Accountability Counsel’s Role in the Resistance
By Natalie Bridgeman Fields, Founder & Executive Director
The Trump administration has taken so many steps to undermine protections for human rights and the environment in the past week that it’s hard to keep up, let alone challenge these affronts to justice. We all have a job to do to stand up to abuse and impunity. Here is what Accountability Counsel is doing to advance rights in this hostile era.
1. First and foremost, we are committed to working in an interdisciplinary and intersectional movement for justice.
This means collaborating with people in the environmental, human rights, labor, and development fields, as we’ve always done. But this also means standing up with immigrant rights activists, criminal justice advocates, LGBTQI activists, and others who work on issues that may not leave the boundaries of the United States. United we stand, divided we fall.

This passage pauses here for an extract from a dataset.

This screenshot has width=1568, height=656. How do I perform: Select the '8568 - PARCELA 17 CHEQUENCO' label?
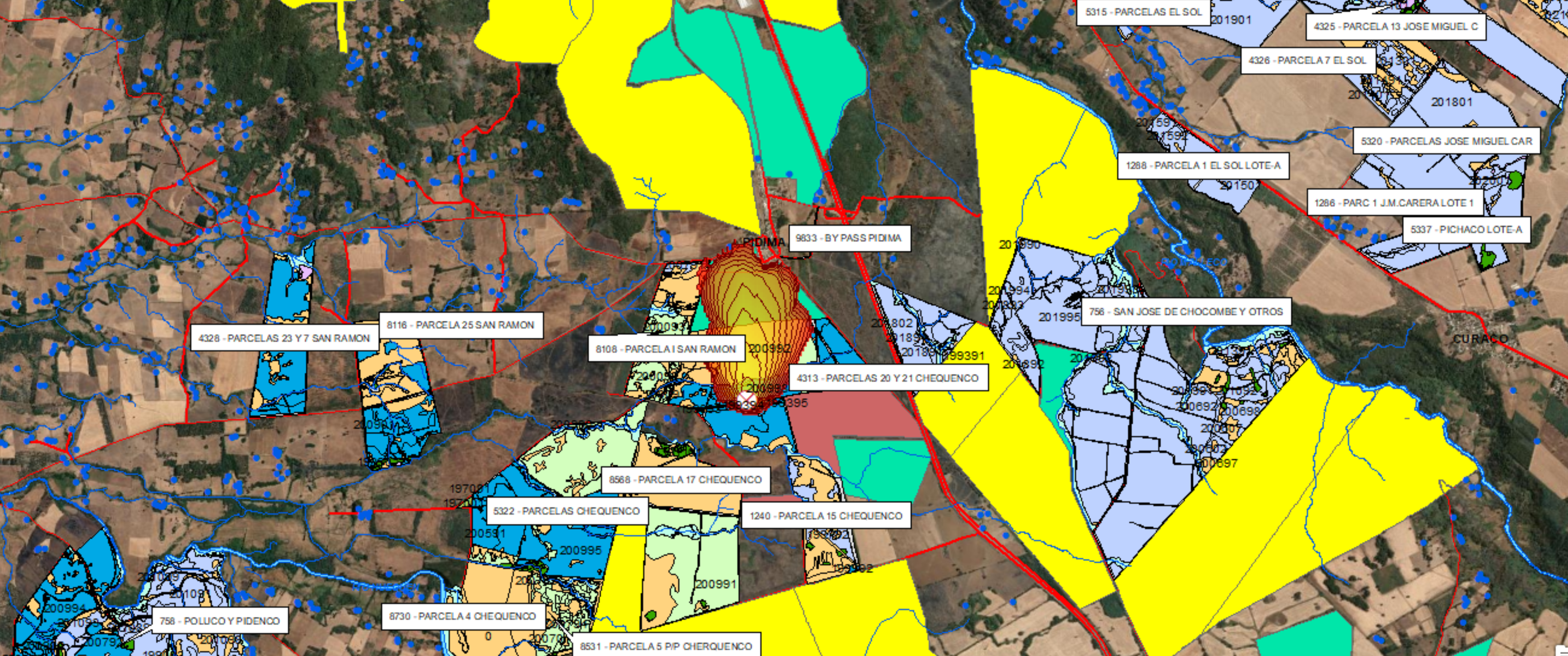tap(685, 480)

As part of this commitment, we are launching Accountability Counsel’s Good Ally program, inspired by our participation in a recent conference in San Francisco where 1,200 lawyers gathered to strategize how – tactically – we can be good allies to communities threatened as a result of Trump administration policies. Accountability Counsel will encourage those on our staff who are lawyers in the U.S. with active bar membership to devote a portion of our dockets to protecting the rights of these communities, and the environment, here in the U.S. This is in line with our mission to amplify “the voices of communities around the world to protect their human rights and environment.”
2. Second, we are continuing to push for protections for the most vulnerable and will expose corruption and abuse.
We will continue our relationships with people who have spent their careers in civil service to the United States to work toward progressive policies around accountability, rights and sustainability in development finance. Where progress is not possible, we will challenge – and make public – all efforts by the new administration to undermine the decades of advances that hold institutions accountable for the abuses they commit or allow. We are also expanding our work with civil society groups in other national capitals as they work with their governments to lead on rights and accountability. As an example, we are hosting an International Advocates Working Group strategy meeting of around 40 civil society members from 12 countries as part of this global organizing effort.
3. We are advancing new work focused on impact investing and the private sector.
Following our thought leadership on accountability in private investment motivated by positive social and environmental returns, or impact investing, we have news coming soon about what our work in this area will look like. We believe advances in this area of the private sector are critical in their own right, and they could also create a model replicable in the multilateral and bilateral financing context in the future.
We need – and will need – your support as we continue to speak truth to power in partnership with communities around the world and here at home.